Missing values and PCa Flashcards
What is MAR, MCAR, MNAR and what are examples of them?
MAR = missing at random. When missing values are associated with a feature. Example, medical dataset where the reportings are lower for the observations in age group “younger patients”.
MCAR: Missing completely at random. when the likelihood of missing values are the same for each class. Example, it could be that the data was destroyed by chance (lab result not working or so).
MNAR: Missing not at random, when there is a systematic missing of values. Medical dataset, when healty patients tend to not report.
What are strategies for handling missing data and pros and cons of these?
Imputation by mean/median/mode. This is efficient when the missing data does not amount to a large proportion of the dataset. When we have MCAR. This can reduce the variability of the data.
KNN: using several features (or all?) to determine what the values should be. The choice of k is important. This might. be computationally not efficient.
Regression imputation: using regression techniques to fit the missing values. this might however overfit and underestimate the variability of the data.
Explain how PCA works and why this is interesting to use.
PCA = principal component analysos. The main idea is that we can use linear combinations of the p original features to create fewer M (M<p). So we can use fewer features - but still use all variables.
So we want to keep as few variables as possible, to as much information as possible.

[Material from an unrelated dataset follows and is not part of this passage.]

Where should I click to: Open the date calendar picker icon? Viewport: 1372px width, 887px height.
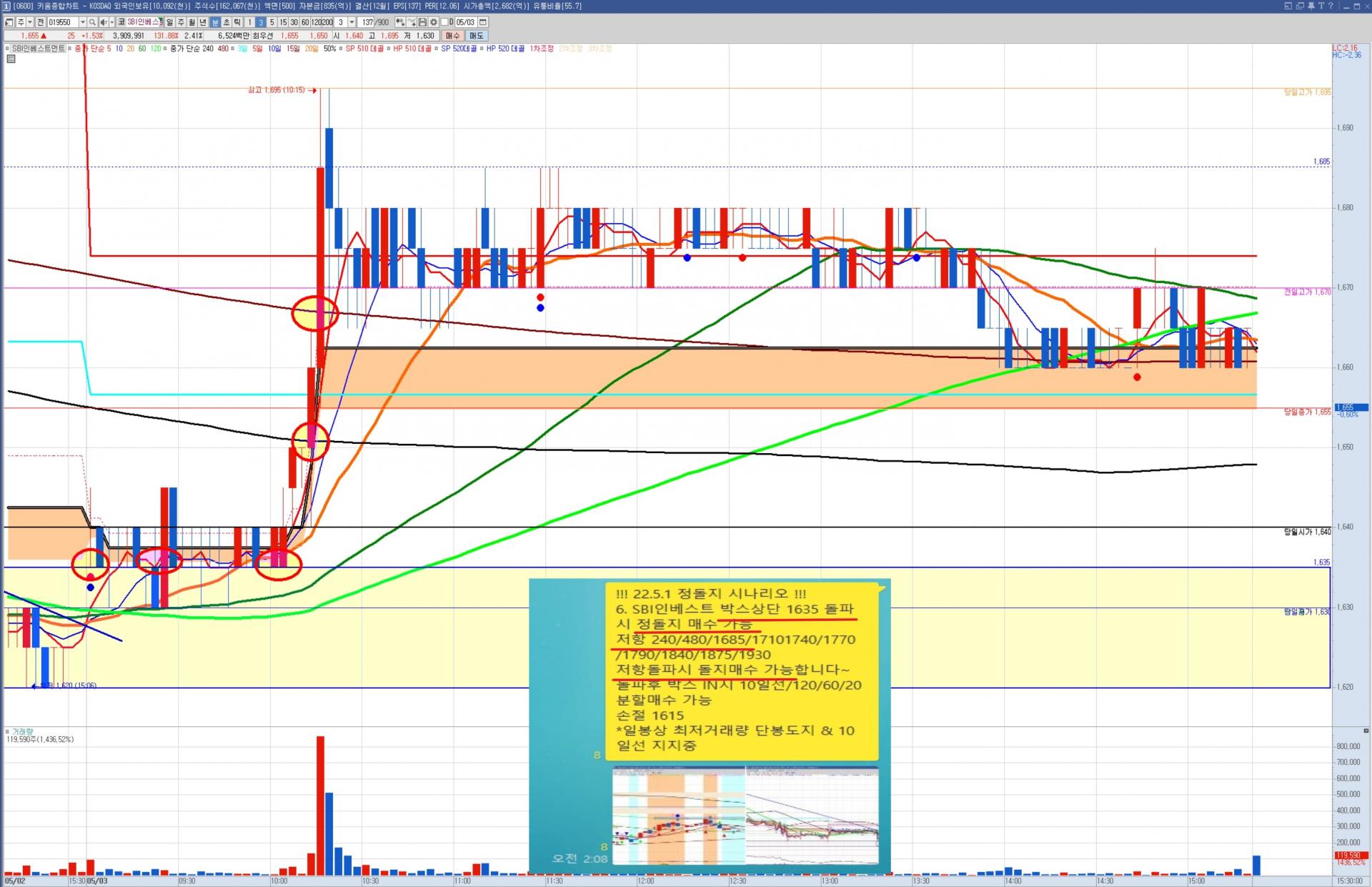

How do PCA and K-means clustering contribute to outlier detection, and what are the key considerations in evaluating their performance for identifying outliers in a dataset? Discuss the strengths and limitations of each method in the context of outlier detection, and provide insights into scenarios where one approach might outperform the other
PCA is a linear combination that aims to find the combination that explains the most of the variance. it is sensitive to scale => normalization to ensure that all variables contribute equally.
PCA captures underlying patterns such it can notice outliers that do not follow these patterns.
They are particularly used when we have a linear dataset.
K-means uses the closeness of data points to the cluster means. Outliers the ones considered to be the most far away for the cluster centers (means). this method is also sensitive to scales. Outliers are determined based on the deviation from the centers.
It is suitable for datasets with distinct clusters.